Before ConvertVectorToLLVM pass execution the IR was like that:

 #map0 = affine_map<(d0) -> (d0)>
 #map1 = affine_map<(d0) -> ()>
 %59 = vector.contract {indexing_maps = [#map0, #map0, #map1], iterator_types = ["reduction"], kind = #vector.kind<add>} %58, %cst_1, %cst : vector<8xf32>, vector<8xf32> into f32

When looking into result assembler code I could see the following sequence of instructions, that my vector::ReductionOp has been lowered to:

|    de2d: c5 ea 58 1d ab 29 ff ff      |vaddss|-54869(%rip), %xmm2, %xmm3  # 7e0 <strdup+0x7e0>|
|    de35: c5 fa 16 e2                  |vmovshdup|%xmm2, %xmm4|
|    de39: c5 e2 58 dc                  |vaddss|%xmm4, %xmm3, %xmm3|
|    de3d: c4 e3 79 05 e2 01            |vpermilpd|$1, %xmm2, %xmm4|
|    de43: c5 e2 58 dc                  |vaddss|%xmm4, %xmm3, %xmm3|
|    de47: c4 e3 79 04 e2 ff            |vpermilps|$255, %xmm2, %xmm4|
|    de4d: c5 e2 58 dc                  |vaddss|%xmm4, %xmm3, %xmm3|
|    de51: c4 e3 7d 19 d2 01            |vextractf128|$1, %ymm2, %xmm2|
|    de57: c5 e2 58 da                  |vaddss|%xmm2, %xmm3, %xmm3|
|    de5b: c5 fa 16 e2                  |vmovshdup|%xmm2, %xmm4|
|    de5f: c5 e2 58 dc                  |vaddss|%xmm4, %xmm3, %xmm3|
|    de63: c4 e3 79 05 e2 01            |vpermilpd|$1, %xmm2, %xmm4|
|    de69: c5 e2 58 dc                  |vaddss|%xmm4, %xmm3, %xmm3|
|    de6d: c4 e3 79 04 d2 ff            |vpermilps|$255, %xmm2, %xmm2|
|    de73: c5 e2 58 d2                  |vaddss|%xmm2, %xmm3, %xmm2            |

I.e., the task has been solved by simple permutation/summation of vector elements, while it is known that X86 instruction set contains _mm_dp_ps intinsic Intel® Intrinsics Guide and I need it to be used because it must work faster than ugly set of permutation&summation ops instead.

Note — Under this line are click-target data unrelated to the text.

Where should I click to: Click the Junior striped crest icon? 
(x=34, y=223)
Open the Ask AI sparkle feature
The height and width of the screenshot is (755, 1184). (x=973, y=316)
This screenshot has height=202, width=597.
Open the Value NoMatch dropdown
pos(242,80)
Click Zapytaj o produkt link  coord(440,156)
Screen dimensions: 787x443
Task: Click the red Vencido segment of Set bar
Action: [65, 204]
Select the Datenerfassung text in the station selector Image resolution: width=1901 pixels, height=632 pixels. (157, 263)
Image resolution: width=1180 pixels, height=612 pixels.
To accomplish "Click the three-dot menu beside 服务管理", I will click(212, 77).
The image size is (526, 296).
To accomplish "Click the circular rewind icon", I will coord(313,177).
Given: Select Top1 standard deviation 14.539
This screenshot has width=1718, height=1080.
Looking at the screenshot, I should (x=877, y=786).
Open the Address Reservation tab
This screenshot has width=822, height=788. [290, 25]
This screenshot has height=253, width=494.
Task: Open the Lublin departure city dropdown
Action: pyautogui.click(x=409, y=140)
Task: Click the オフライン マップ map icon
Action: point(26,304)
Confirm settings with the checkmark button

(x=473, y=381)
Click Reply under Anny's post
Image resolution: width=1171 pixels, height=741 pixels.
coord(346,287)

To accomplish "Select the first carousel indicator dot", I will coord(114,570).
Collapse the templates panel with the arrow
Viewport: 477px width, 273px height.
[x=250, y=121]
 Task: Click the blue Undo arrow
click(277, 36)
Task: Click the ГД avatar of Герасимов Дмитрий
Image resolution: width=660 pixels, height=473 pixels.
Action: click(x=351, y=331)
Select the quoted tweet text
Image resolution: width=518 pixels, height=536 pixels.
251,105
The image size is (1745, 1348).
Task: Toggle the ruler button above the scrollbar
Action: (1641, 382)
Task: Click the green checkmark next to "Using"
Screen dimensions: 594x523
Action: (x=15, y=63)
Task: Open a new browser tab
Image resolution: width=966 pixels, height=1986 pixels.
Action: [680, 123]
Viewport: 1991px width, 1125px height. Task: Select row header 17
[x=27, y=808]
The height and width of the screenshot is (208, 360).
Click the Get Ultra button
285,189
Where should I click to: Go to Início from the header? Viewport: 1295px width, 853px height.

The CPU features string, gotten from my PC looks like

"+sse2,-tsxldtrk,+cx16,+sahf,-tbm,-avx512ifma,-sha,-gfni,-fma4,-vpclmulqdq,+prfchw,+bmi2,-cldemote,+fsgsbase,-ptwrite,-amx-tile,-uintr,+popcnt,-widekl,+aes,-avx512bitalg,-movdiri,+xsaves,-avx512er,-avxvnni,-avx512vnni,-amx-bf16,-avx512vpopcntdq,-pconfig,-clwb,-avx512f,+xsavec,-clzero,-pku,+mmx,-lwp,-rdpid,-xop,+rdseed,-waitpkg,-kl,-movdir64b,-sse4a,-avx512bw,+clflushopt,+xsave,-avx512vbmi2,+64bit,-avx512vl,-serialize,-hreset,+invpcid,-avx512cd,+avx,-vaes,-avx512bf16,+cx8,+fma,+rtm,+bmi,-enqcmd,+rdrnd,-mwaitx,+sse4.1,+sse4.2,+avx2,+fxsr,-wbnoinvd,+sse,+lzcnt,+pclmul,-prefetchwt1,+f16c,+ssse3,-sgx,-shstk,+cmov,-avx512vbmi,-amx-int8,+movbe,-avx512vp2intersect,+xsaveopt,-avx512dq,+adx,-avx512pf,+sse3"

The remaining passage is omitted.